= Kristy Sandoval =

American muralist

Kristy Sandoval (born 1983) is a Xicana muralist based out of the Northeast San Fernando Valley of Los Angeles, California.

== Background ==
She has painted over fifty murals since the start of her art career and has painted murals in Turkey. Sandoval is a featured artist and founder of Pacoima's Mural Mile and also works as Program and Volunteer Manager for Casa Esperanza. In 2017 she worked as a spokesperson for the NFL's Los Angeles Rams in collaboration to promote "Mi Cuidad, Mi Eqipo, Mis Rams" and celebrate Hispanic Heritage month. Notable award was in 2016 received the Phenomenal Woman Award by the Department of Gender & Women's Studies at Cal State University Northridge.

Sandoval studied at the Academy of Art University, receiving her BA in Web Design and New Media (2002-2007)

== Art ==

- Decolonized 2015 is a mural part of Pacoima's Mural Mile.
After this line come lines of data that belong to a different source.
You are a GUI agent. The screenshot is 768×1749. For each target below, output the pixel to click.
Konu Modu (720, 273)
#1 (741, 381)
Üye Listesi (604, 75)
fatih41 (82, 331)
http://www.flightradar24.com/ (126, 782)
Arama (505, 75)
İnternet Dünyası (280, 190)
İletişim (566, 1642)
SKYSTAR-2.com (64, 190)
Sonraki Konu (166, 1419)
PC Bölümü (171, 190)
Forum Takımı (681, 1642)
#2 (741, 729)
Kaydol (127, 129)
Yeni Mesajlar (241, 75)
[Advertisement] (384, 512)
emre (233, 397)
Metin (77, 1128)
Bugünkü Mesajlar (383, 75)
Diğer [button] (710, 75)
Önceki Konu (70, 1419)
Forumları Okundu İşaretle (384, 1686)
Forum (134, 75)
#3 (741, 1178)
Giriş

It features a woman who has blue hairs in the style of dreads and a tattoo on her left arm of Aztec Moon Goddess Coyolxauhqui. She uses a window with bars over it to create a cage image that has parrots and butterflies being set free.
- Being human, human being 22' x 50' is a mural that shows two crows perched on a bones with a background representing a serape. This piece is located in (Kadikoy) Istanbul, Turkey and was painted during the Mural Istanbul Festival (2015) where Sandoval was the first woman to participate.
- Assada Shakur 15' x 45' is another mural located on Pacoima's Mural Mile. This mural features Assata Shakur, an African American Freedom Fighter, author and political activist surrounded by flowers and the phrase "A Womyn's Place is in the Struggle". Sandoval was intentional in her spelling to try and show support to women with showing the word man is not needed to define them. She painted this mural as a collaboration with the HOOD Sisters.